# Extract provided
#include search paths
Henry Spencer
henry at utzoo.uucp
Sun Nov 13 11:10:54 AEST 1988
In article <2899 at ingr.UUCP> crossgl at ingr.UUCP (Gordon Cross) writes:
> 1) the proposed ANSI standard says that the "filename" form "is searched for
> in association with the original source file". What exactly does this
> mean? ...
You are reading an obsolete draft. The May draft (which is still the latest)
just says "searched for in an implementation-defined manner". This arises
from a combination of historical differences in compilers and the problems
of describing a file system in a system-independent way.
> ... Regarding the
> <filename> form the standard only states that the preprocessor "searches
> a sequence of implementation-defined places". Well, nothing very
> concrete here...
Again, it's difficult to be concrete in an implementation-independent way.
Note that the <foo.h> form is specifically *not* required to refer to a
*file* at all -- the headers might even be built into the compiler.
> ... Regarding the
> "filename" form, Harbison & Steele state that the precessor "typically
> searches for the file first in the same directory in which the file
> containing the #include command was found, and then perhaps in other
> places according to implementation dependent search rules." Well,
> perhaps this is what the standard was referring to with the statement
> "in association with the original source file"...

# Data shown
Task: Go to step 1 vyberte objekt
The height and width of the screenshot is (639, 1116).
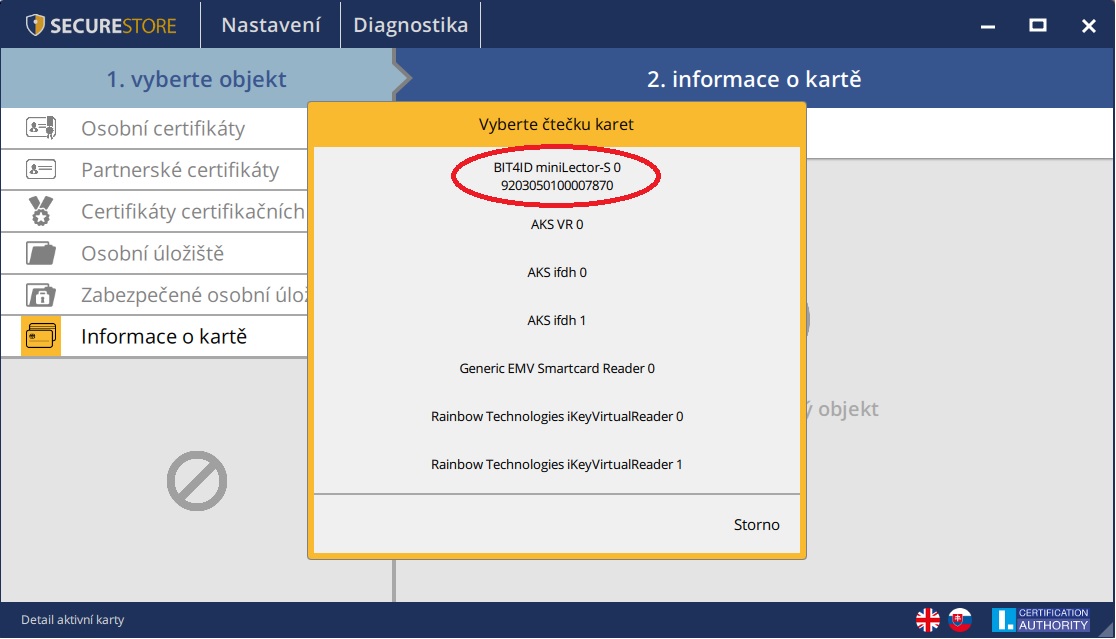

# What to work on
1. In the post on #include search paths, reproduce everything from "Again, it's difficult" down to "into the compiler.".
2. In the post on #include search paths, what is the <foo.h> form specifically not required to refer to?
3. Write what comes next in the post on #include search paths, starting after its last line.

# Task-by-task answers
1.
Again, it's difficult to be concrete in an implementation-independent way.
Note that the <foo.h> form is specifically *not* required to refer to a
*file* at all -- the headers might even be built into the compiler.

2. It is not required to refer to a file at all.

3.
That and other variations. Note that "in association with the original
source file", which is more or less K&R1 wording, is *NOT* the same as
"same directory in which the file containing the #include was found" --
if you nest #includes, "original source file" and "file containing
the #include" are not the same file! Different compilers handle this
in different ways, which is one reason for X3J11 vagueness.
> ... Neither of the other two documents [X3J11, H&S]
> mentioned the -I options!! And I thought of these as being a de-facto
> standard...
Only on Unix and Unix-like systems. Those documents are trying to describe
*C*, not the form of options for a particular C compiler.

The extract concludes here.